So what have I done wrong, (I don't use Visual Studo, but I have done C++ and C) from this, it would seem, it is trying to include some things from FFmpeg, and OpenGL, but I have setup the paths correctly, so I am uncertain as to why this is happening.


----------



## Jim (Feb 10, 2014)

Well I'm not entirely sure what it is you're doing but you've definitely not set it up correctly.  I'm pretty sure that's not the entire build command line either, I would have to see the entire thing to be able to tell you why.


----------



## dacoder (Feb 10, 2014)

Jim said:
			
		

> Well I'm not entirely sure what it is you're doing but you've definitely not set it up correctly.  I'm pretty sure that's not the entire build command line either, I would have to see the entire thing to be able to tell you why.

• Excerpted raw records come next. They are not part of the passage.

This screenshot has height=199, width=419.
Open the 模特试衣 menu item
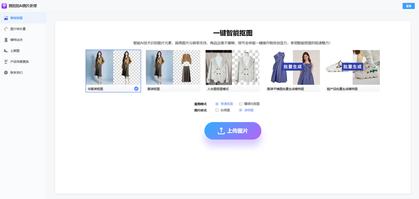(16, 40)
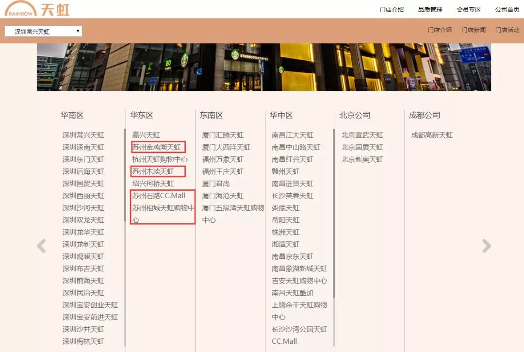This screenshot has height=352, width=524.
Task: Choose 苏州石路CC.Mall store
Action: point(159,196)
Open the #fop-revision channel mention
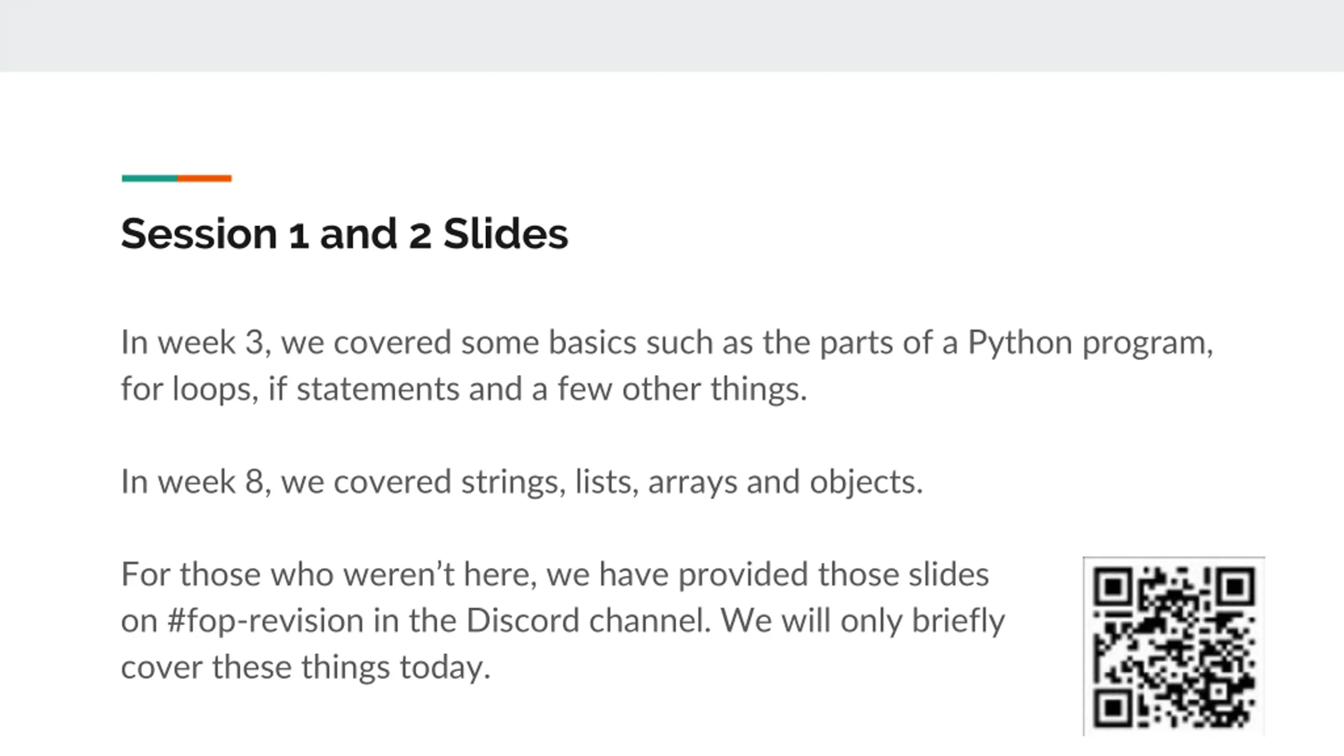 point(265,621)
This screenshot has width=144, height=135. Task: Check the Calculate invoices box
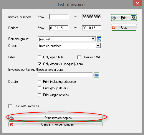click(10, 106)
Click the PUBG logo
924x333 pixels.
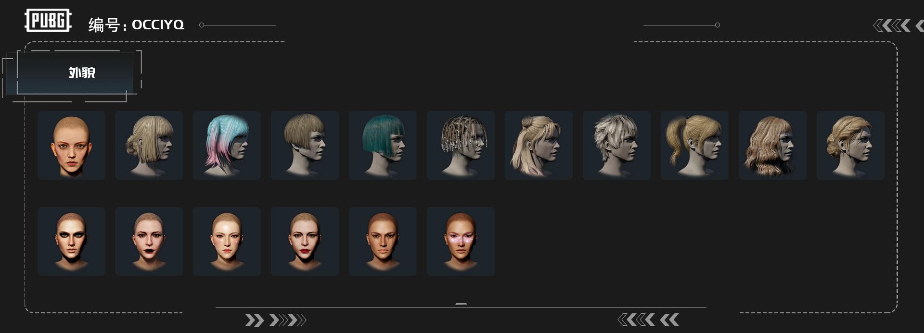point(48,21)
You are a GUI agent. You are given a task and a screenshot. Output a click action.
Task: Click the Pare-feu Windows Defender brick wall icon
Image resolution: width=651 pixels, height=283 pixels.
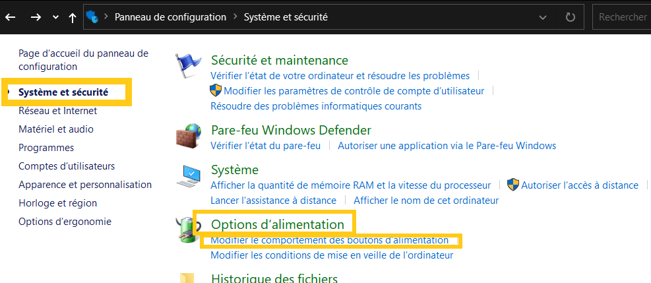(188, 137)
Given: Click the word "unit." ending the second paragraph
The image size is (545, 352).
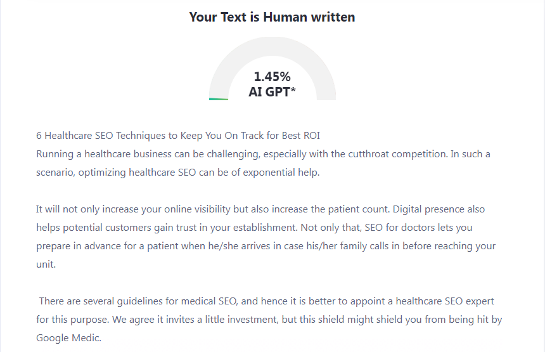Looking at the screenshot, I should point(46,264).
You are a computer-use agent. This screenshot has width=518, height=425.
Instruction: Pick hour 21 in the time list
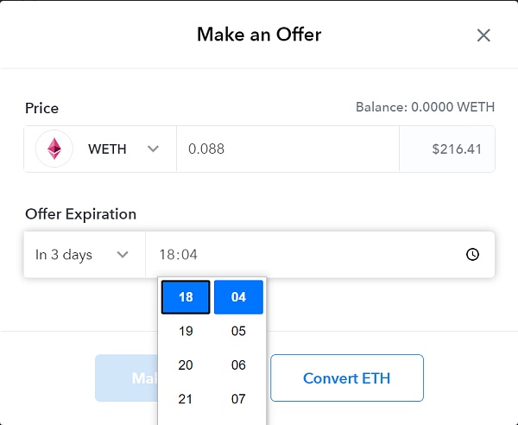click(186, 399)
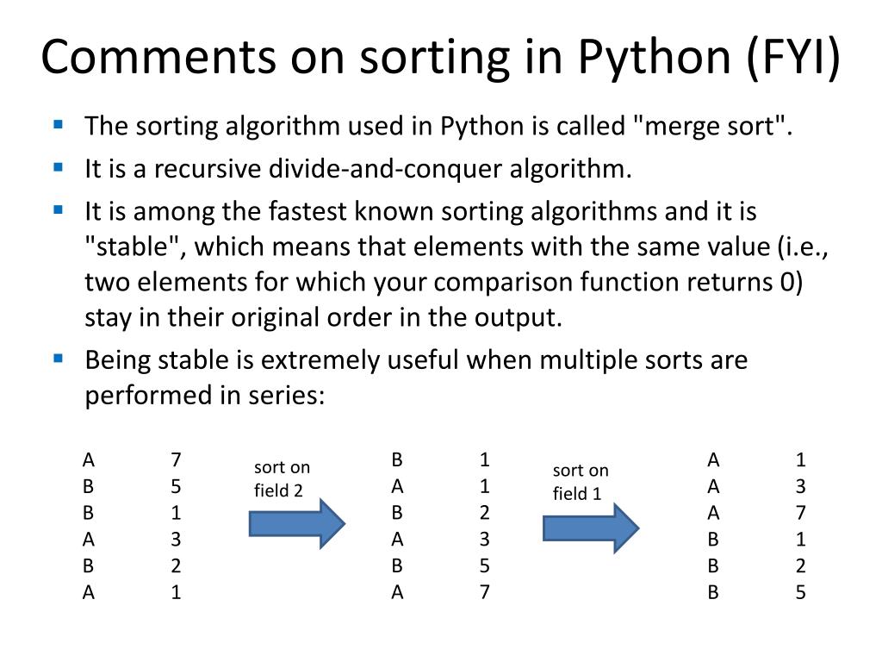
Task: Click the blue arrow under "sort on field 2"
Action: tap(297, 523)
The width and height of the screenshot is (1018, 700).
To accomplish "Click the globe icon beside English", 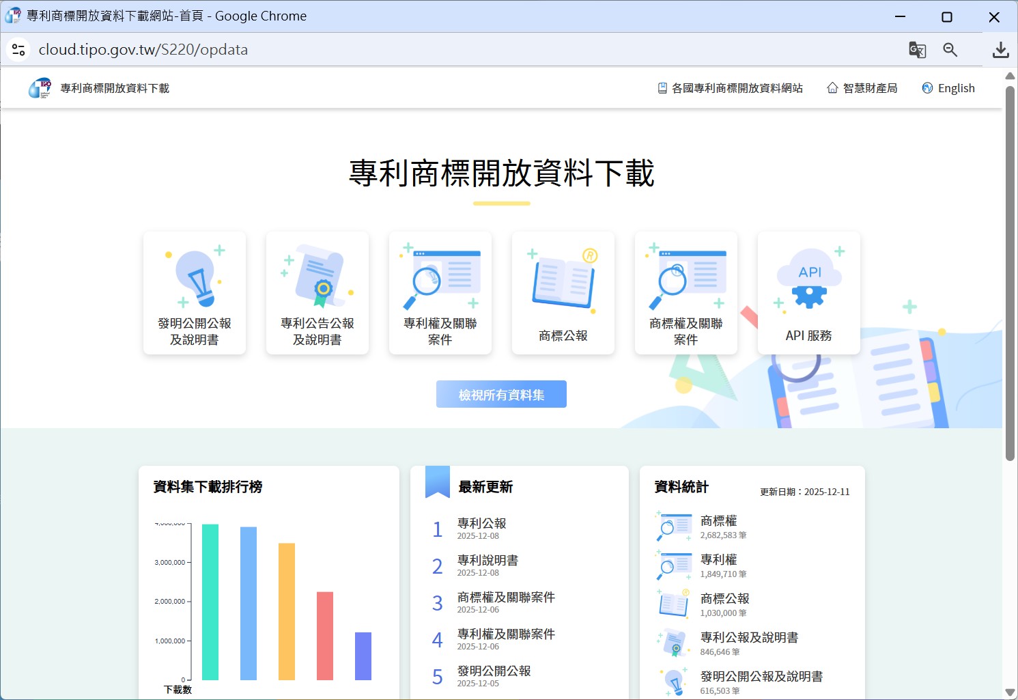I will (927, 87).
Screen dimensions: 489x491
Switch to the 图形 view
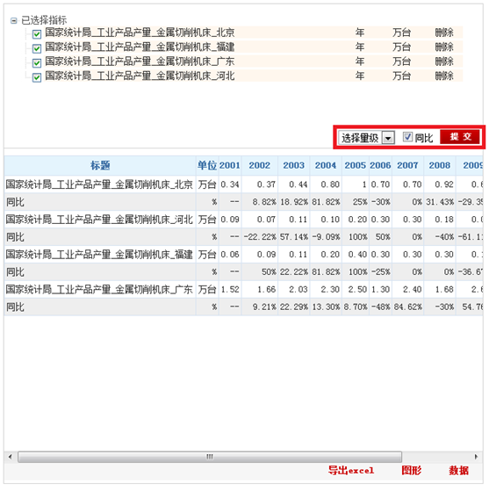(412, 470)
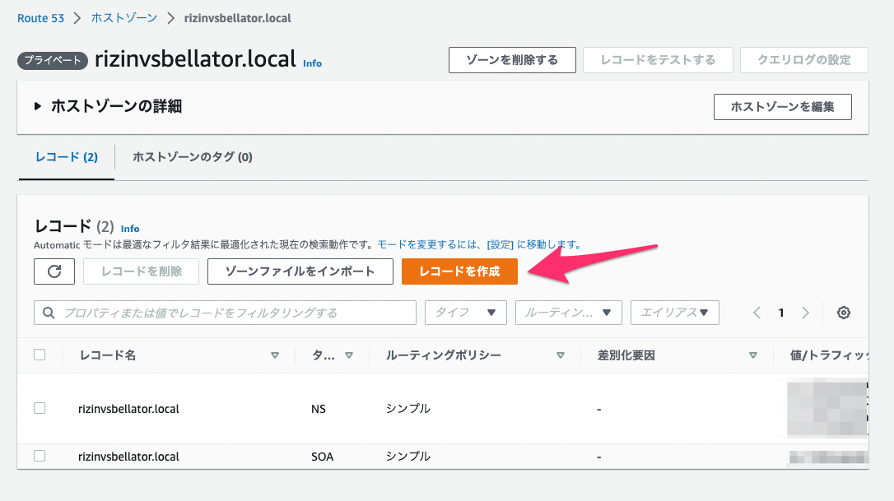Click inside the record filter input field
This screenshot has height=501, width=894.
(222, 313)
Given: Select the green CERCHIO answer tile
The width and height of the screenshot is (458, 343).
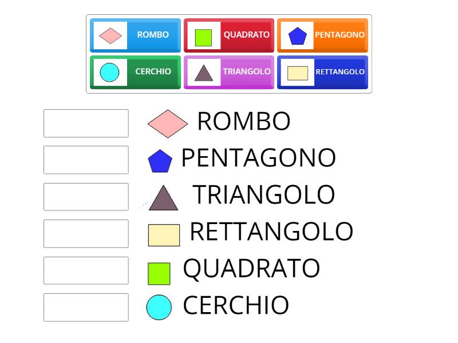Looking at the screenshot, I should click(x=135, y=72).
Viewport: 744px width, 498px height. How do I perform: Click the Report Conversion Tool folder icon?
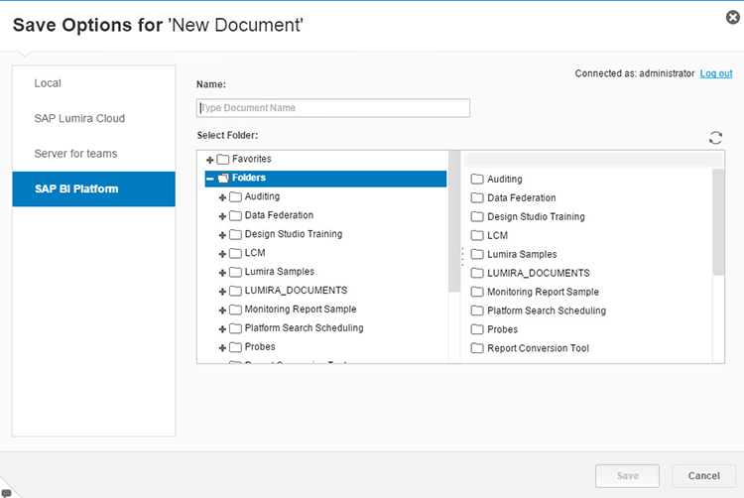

So post the whole build log? Alright, will do.


----------



## Jim (Feb 10, 2014)

Yea, please do.  Make sure to attach it as a text file or use code tags as per usual.


----------



## dacoder (Feb 11, 2014)

Jim said:
			
		

> Yea, please do.  Make sure to attach it as a text file or use code tags as per usual.



I just uploaded the output directly to pastebin, here you go: http://pastebin.com/Q6UAXx9A


----------



## ScarFace (Feb 11, 2014)

Having the same cmd.exe error.
It says that is has to do with the custom build object, which probably means it has problems with Qt5. Don't know the solution though...

As far as the libobs, it probably means that ffmpeg is not found (it needs it to create libavutil/opt.h)

I managed to finish a build of ffmpeg through this

But i don't really understand what to do with Qt5... grab the pre-built, or compile? and when compiling i tried to follow this guide but i am getting some errors while using nmake.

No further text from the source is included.